Hijiri HCI-R10 / HCS-25 to w ofercie japońskiego producenta najtańsze propozycje, choć patrząc na to z dystansu, trzeba powiedzieć, że nie są to kable budżetowe czy tanie. Jednak stosunek ceny o oferowanej jakości brzmienia jest naprawdę niezły, a w przypadku interkonektu wręcz znakomity. Hijiri HCI-R10 robi wrażenie przede wszystkim płynnością i śpiewnością prezentacji, absolutną muzykalnością i spójnością. Jednocześnie jest kablem rozdzielczym i na swój sposób dokładnym, bo doskonale radzi sobie z przekazywaniem szczegółów. Tonalnie neutralny, z leciutkim ociepleniem. Bardzo dobra przestrzenność grania. Głośnikowy Hijiri HCS-25 w zasadzie powiela wiele cech łączówki, ale inaczej rozkłada akcenty.
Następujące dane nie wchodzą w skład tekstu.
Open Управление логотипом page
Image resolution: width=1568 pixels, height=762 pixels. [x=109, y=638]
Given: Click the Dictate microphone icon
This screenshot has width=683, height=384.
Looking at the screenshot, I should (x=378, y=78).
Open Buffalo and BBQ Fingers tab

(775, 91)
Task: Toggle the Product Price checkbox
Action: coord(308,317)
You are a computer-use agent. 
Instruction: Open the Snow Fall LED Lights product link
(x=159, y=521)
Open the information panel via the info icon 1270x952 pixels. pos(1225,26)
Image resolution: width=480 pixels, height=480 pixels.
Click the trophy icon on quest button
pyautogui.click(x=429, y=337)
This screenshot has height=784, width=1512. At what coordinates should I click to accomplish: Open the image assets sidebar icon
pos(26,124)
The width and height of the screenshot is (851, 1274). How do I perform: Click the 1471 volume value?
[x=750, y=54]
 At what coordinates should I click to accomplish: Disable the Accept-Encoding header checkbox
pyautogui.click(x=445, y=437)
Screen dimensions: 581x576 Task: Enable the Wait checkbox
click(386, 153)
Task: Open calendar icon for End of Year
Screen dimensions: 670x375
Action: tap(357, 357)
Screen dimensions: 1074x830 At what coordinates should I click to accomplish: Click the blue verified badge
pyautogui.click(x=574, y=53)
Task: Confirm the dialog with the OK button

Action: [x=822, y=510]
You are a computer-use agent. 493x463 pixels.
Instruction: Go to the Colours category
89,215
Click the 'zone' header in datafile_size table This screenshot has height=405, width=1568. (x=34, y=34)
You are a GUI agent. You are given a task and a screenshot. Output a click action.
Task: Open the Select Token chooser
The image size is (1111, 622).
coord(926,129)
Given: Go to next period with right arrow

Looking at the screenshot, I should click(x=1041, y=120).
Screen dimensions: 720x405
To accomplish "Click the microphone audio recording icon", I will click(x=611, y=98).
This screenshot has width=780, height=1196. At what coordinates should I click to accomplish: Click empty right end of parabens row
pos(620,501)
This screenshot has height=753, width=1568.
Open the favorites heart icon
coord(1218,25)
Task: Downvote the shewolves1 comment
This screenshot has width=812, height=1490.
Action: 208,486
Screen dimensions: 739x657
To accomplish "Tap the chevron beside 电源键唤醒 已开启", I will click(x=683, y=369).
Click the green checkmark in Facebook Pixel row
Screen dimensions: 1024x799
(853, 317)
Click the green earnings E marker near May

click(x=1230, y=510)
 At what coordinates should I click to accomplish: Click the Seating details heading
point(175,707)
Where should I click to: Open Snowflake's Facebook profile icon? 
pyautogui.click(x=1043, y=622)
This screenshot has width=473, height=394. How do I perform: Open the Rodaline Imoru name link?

Dodaje też trochę lepsze bogactwo i większą skalę brzmienia. Razem prezentują się jeszcze lepiej, jakby wzmacniały swoje najlepsze cechy. Wrażenie robi świetne oddanie faktur i barw. Warto mieć komplet.

Maciej Stempurski, fot. wstereo.pl, Hijiri

Czytaj także:
Test kabli Atlas Mavros
Test przewodó XLO Pro

Hijiri HCI-R10 / HCS-25 – interkonekt i kabel głośnikowy
Ceny:
Hijiri HCI-R10 (1 metr, RCA) – 4 190 zł
Hijiru HCS-25 (2,5 metra) – 10 490 zł zł
Dystrybucja – Audio Atelier
tel. 606 276 001

System odsłuchowy:
Pliki: Lumin T2, laptop z programem J River
DAC: Lumin T2, Matrix Mini-i, LabGruppen IPD 120
Pre: pasywka Khozmo
Odtwarzacz CD: BAT VK D5 SE
Wzmacniacze: LabGruppen IPD 120, Cary Audio V12R (z lampami KT120)
Interkonekty: Fadel Art Reference 1, Haiku Audio, Monkey Cables, Gekko Cables Purple Haze
Kable głośnikowe: MIT MH 750, Final Cable SC, Sound Sphere Deneb
Głośniki: Martin Logan ESL
Sieciówki: Ansae, KBL Sound
Akcesoria: płyty granitowe i podstawki SoundCare SuperSpikes

 

1 2

4 komentarze

  1. Grzegorz pisze:

    Ale bzdury! I że ludzie to kupują? Z opisu wynika że wystarczy mieć kable a cały sprzęt audio wraz z kolumnami niepotrzebny, acz one same grają i jeszcze polepszają brzemienie, bełkot potłuczonego dzbana!

    • Adam pisze:

      Mam te kable i zapewniam cię ,że nie wiesz co mówisz. Same kable nie grają , trzeba umiejętnie zestawić audio. To nie jest drut do klocków za 1000zł.

  2. Zdun pisze:

    tragedia, czy wszyscy recenzujący muszą kończyć tak tragicznie? kable? no proszę… jeszcze za kwoty, za które można kupić świetny sprzęt grający… przykro czytać i żal patrzeć jak się redaktorzy staczają na samo audiofilskie DNO!!!

  3. Andrzej pisze:

    Kable kierunkowe, jasne!!! Bzdura. I w jaki sposób te kable brzmią bo jakoś tego nie potrafię sobie wyobrazić. Jedyne kable a właściwie przewody, które można usłyszeć to wysokonapięciowe w sieciach napowietrznych.
    Piszecie bzdury licząc na to że audiopaci się na to złapią i sypną niemałym groszem. Dno! A jeśli chcielibyście zrobić sensowne testy to należy zbadać i podać wartości mierzalne parametrów fizycznych tak aby dało się to zweryfikować i dopiero wówczas byłby niepodważalny dowód na to czym dane kable się od siebie różnią. Nigdy, jak żyję, nie widziałem takiego testu, wniosek nasuwa się sam, lepiej opowiadać bajki Klosa dla maluczkich i kroić ich z kasy.